• _Exercise details_
Render the records below as a Markdown table with the columns Row and Line, one numbered row per line. Start with the line containing "570x695 pixels. How" and continue through the line containing "pyautogui.click(x=363, y=532)", skipping blank lines and leaving out the pictures.

• _Information provided_
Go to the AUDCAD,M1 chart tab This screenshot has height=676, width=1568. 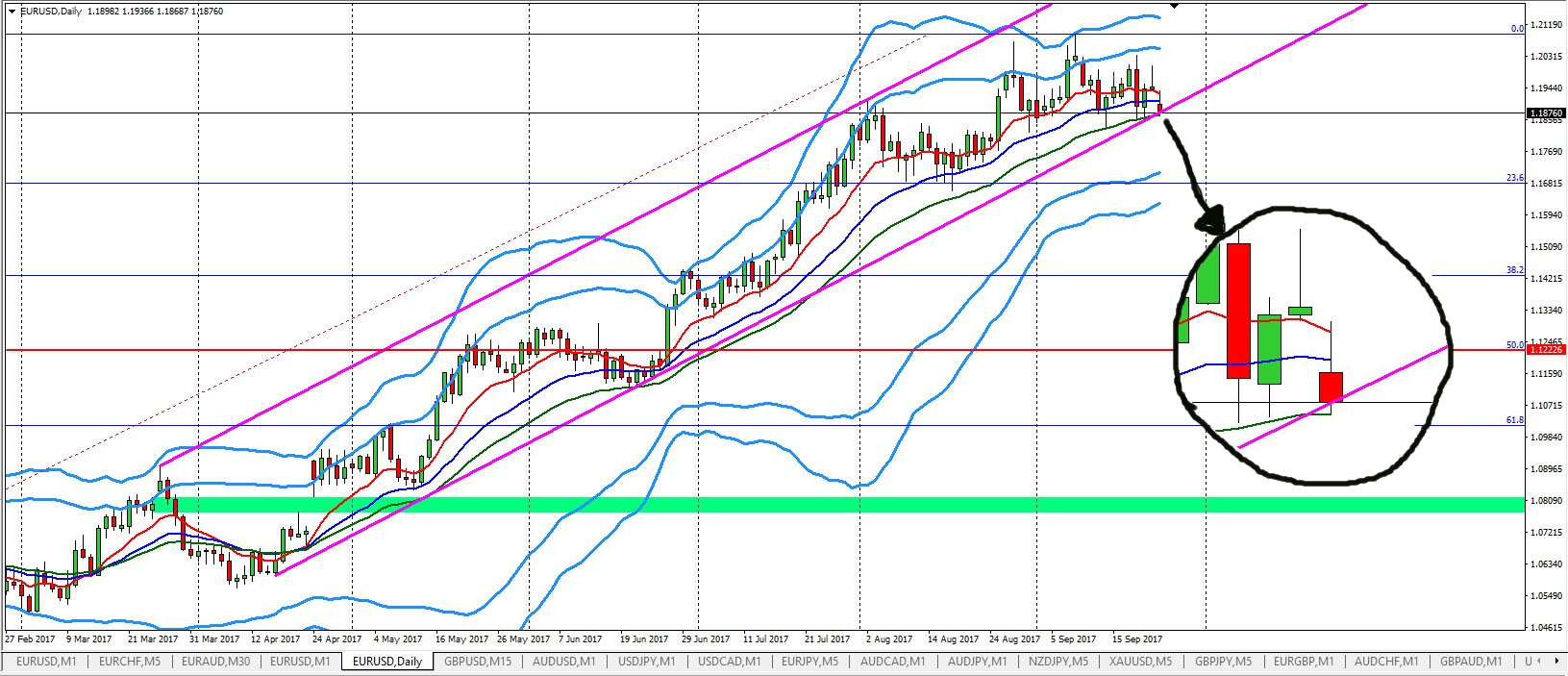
--
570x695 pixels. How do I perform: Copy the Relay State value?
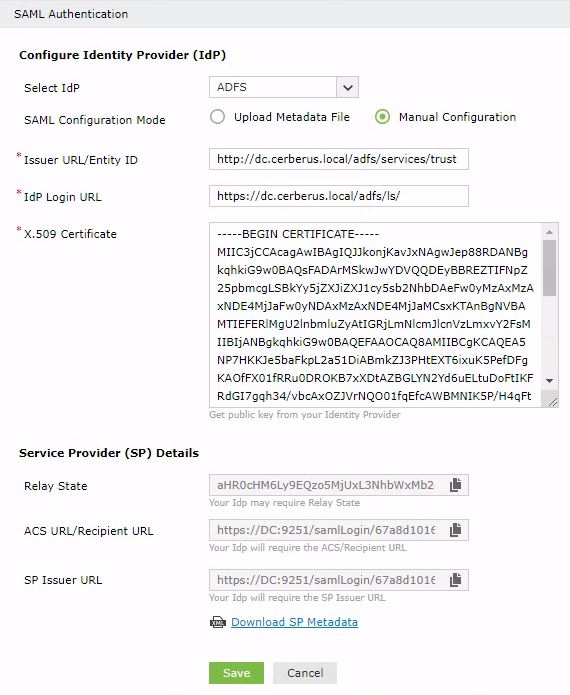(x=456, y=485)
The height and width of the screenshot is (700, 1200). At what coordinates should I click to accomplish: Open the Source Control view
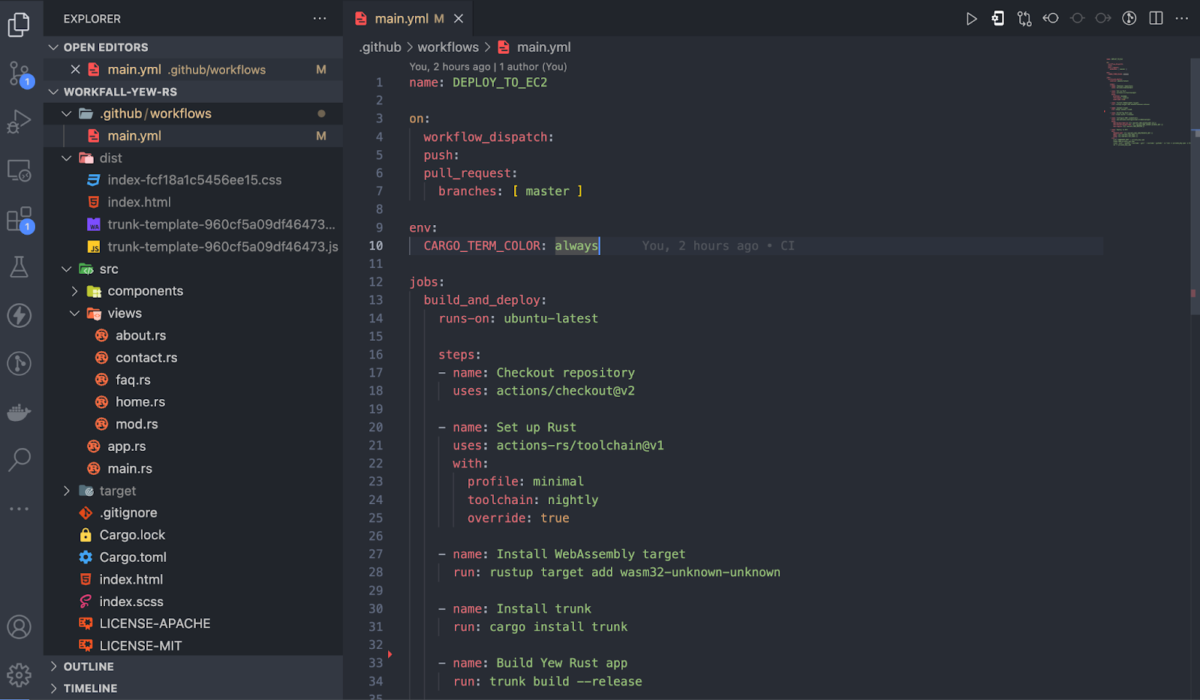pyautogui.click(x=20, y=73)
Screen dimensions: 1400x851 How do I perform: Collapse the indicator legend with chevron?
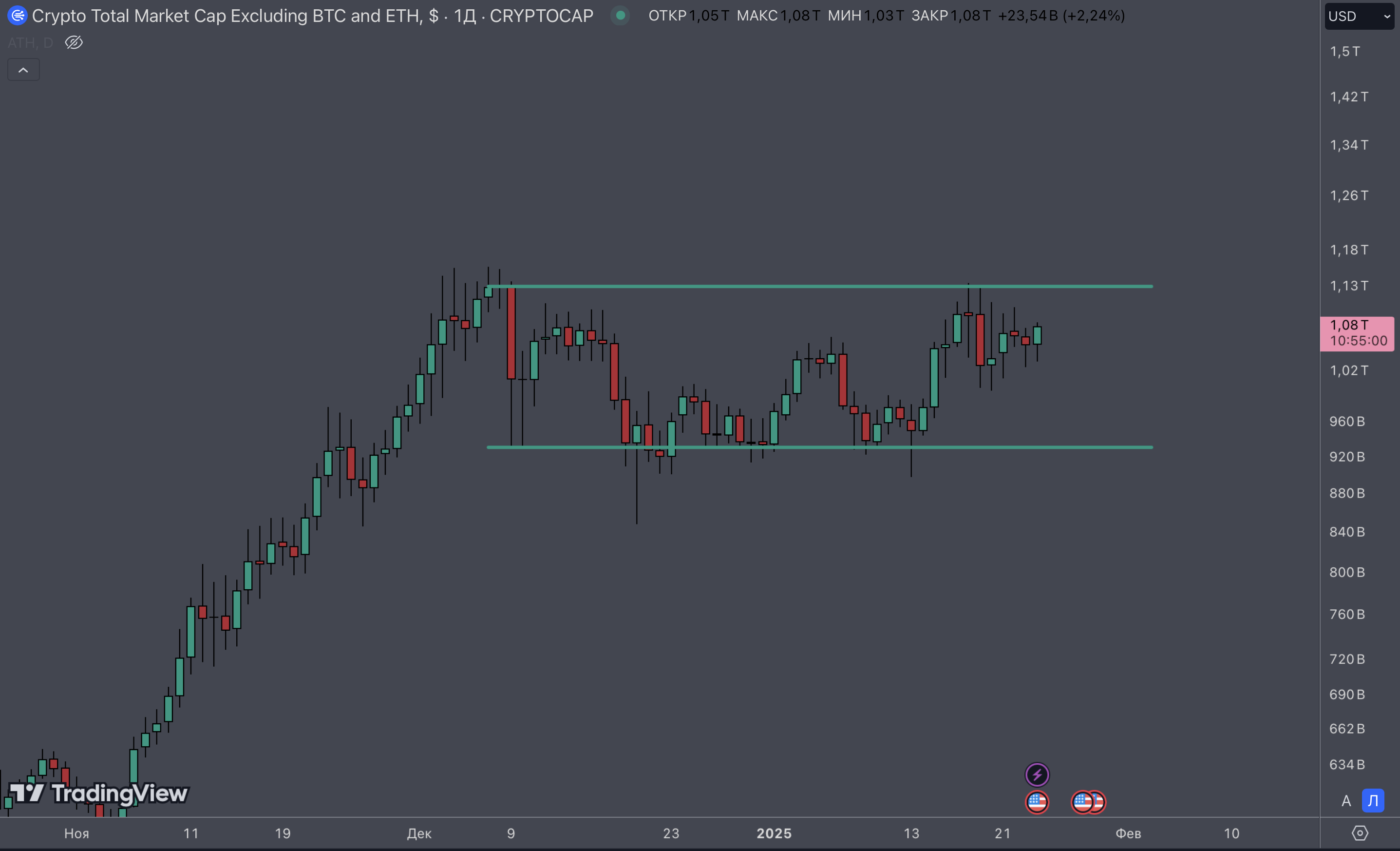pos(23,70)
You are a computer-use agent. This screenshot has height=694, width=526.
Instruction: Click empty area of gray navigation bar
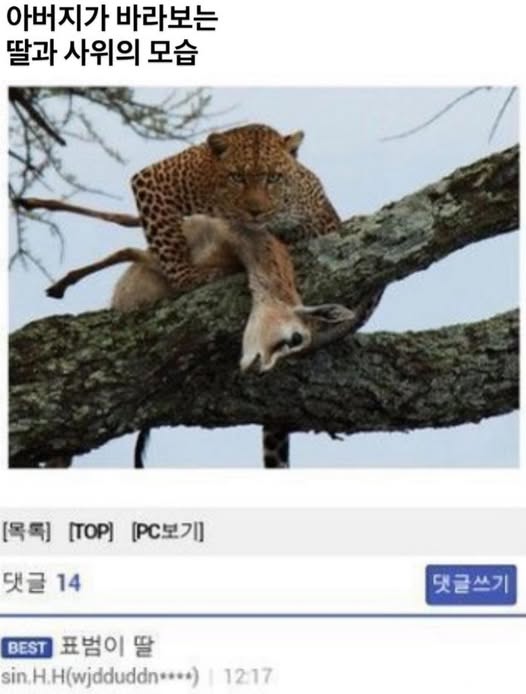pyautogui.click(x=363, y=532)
==
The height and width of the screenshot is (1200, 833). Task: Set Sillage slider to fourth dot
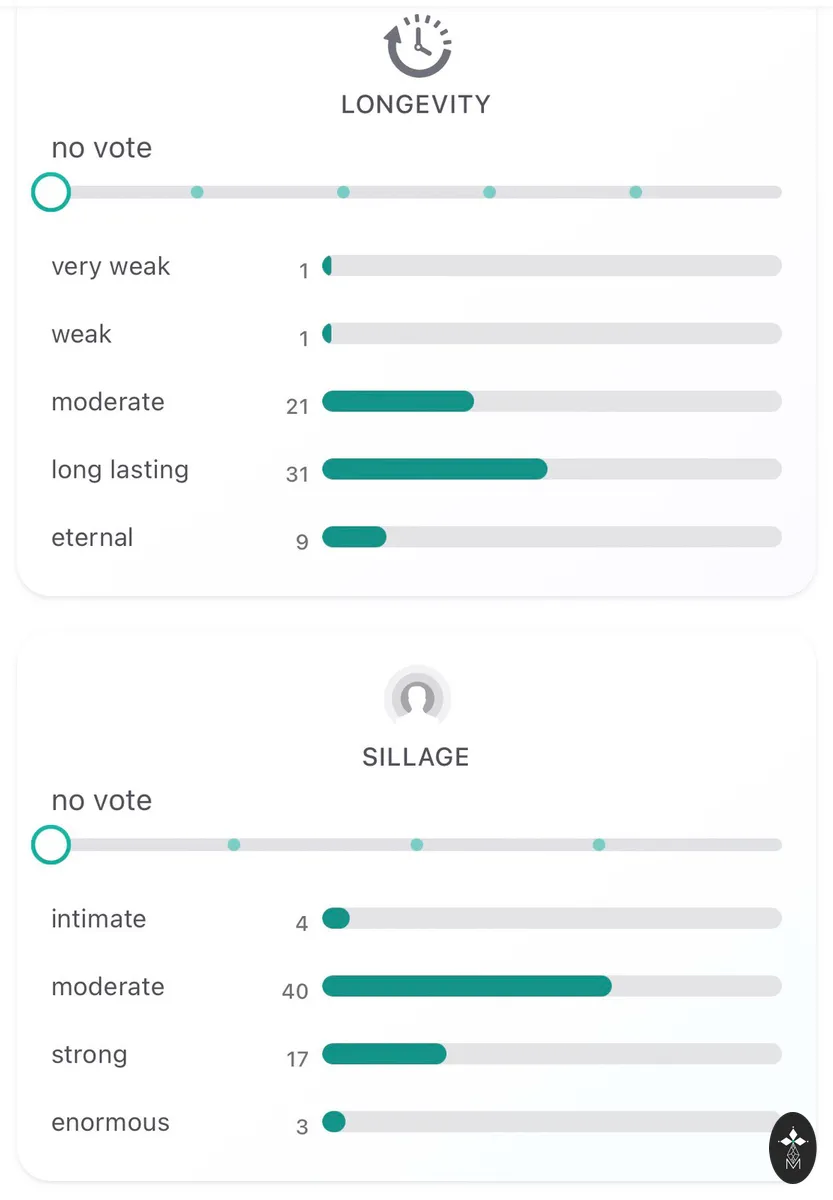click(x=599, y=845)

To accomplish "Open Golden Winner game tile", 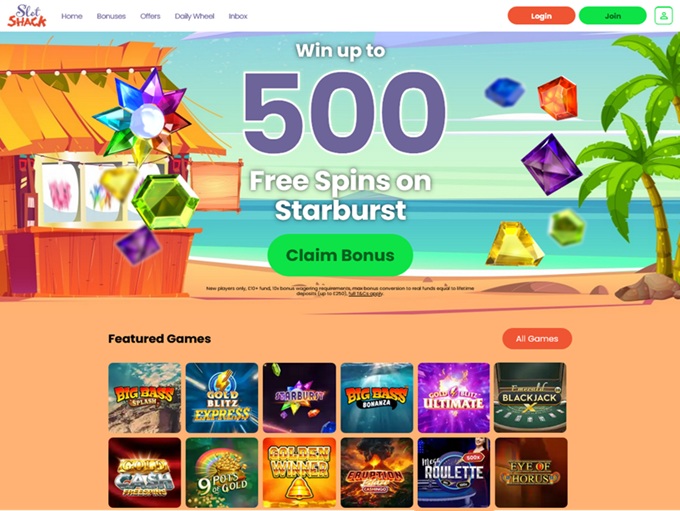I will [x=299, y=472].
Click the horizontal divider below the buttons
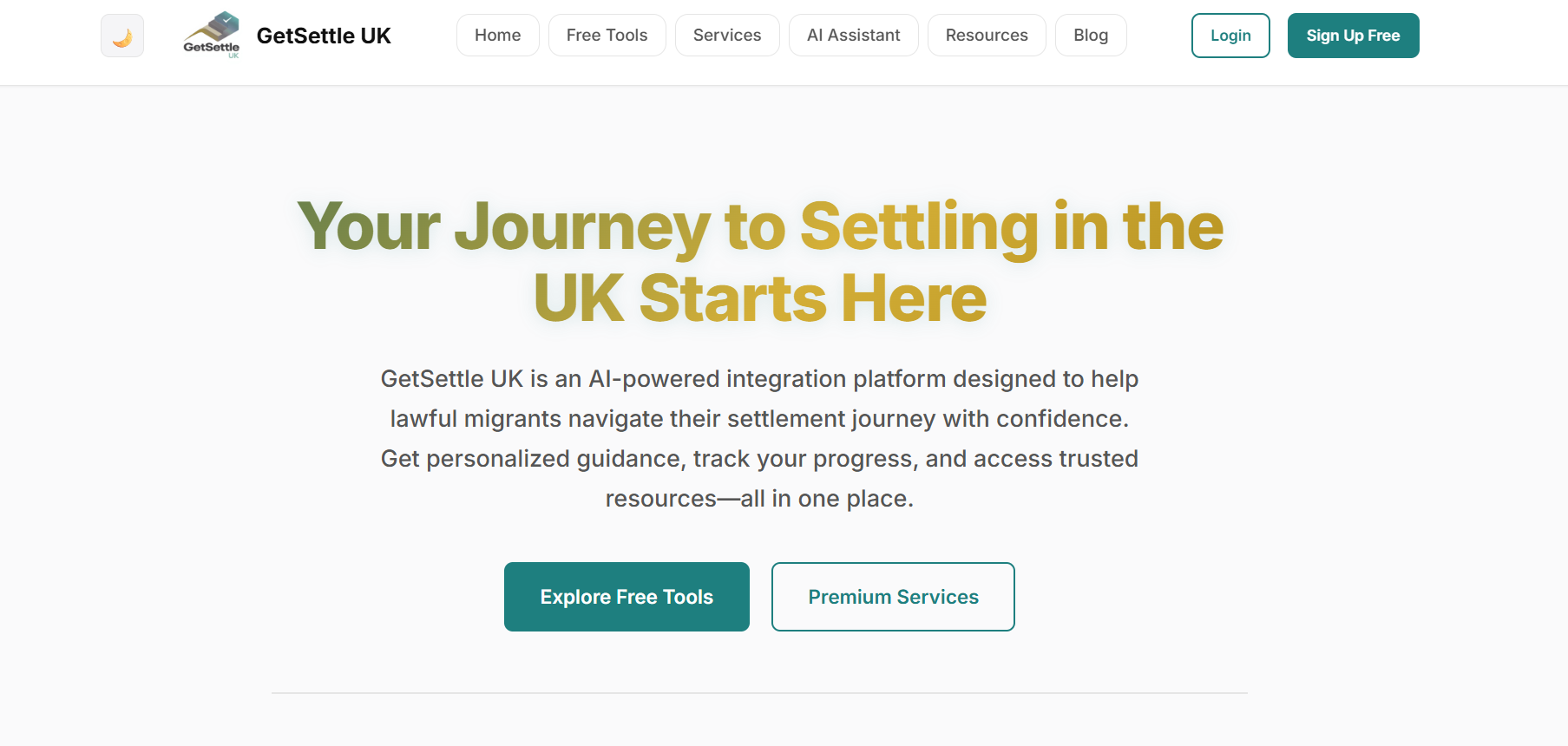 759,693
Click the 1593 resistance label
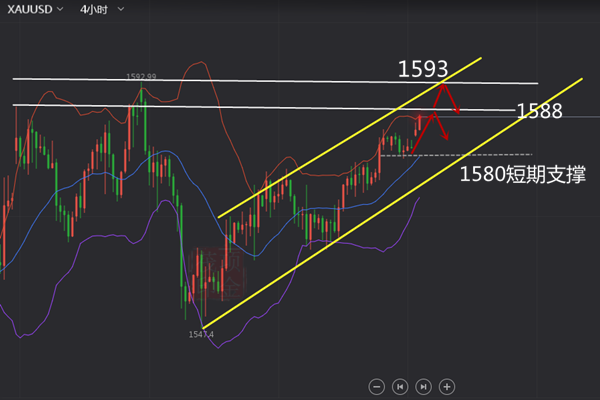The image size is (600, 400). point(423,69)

• _Exercise solution_
| Row | Line |
|---|---|
| 1 | 570x695 pixels. How do I perform: Copy the Relay State value? |
| 2 | (x=456, y=485) |
| 3 | The height and width of the screenshot is (700, 1200). At what coordinates should I click to accomplish: Open the Source Control view |
| 4 | pyautogui.click(x=20, y=73) |
| 5 | Screen dimensions: 1400x851 How do I perform: Collapse the indicator legend with chevron? |
| 6 | pos(23,70) |
| 7 | You are a computer-use agent. This screenshot has height=694, width=526. |
| 8 | Instruction: Click empty area of gray navigation bar |
| 9 | pyautogui.click(x=363, y=532) |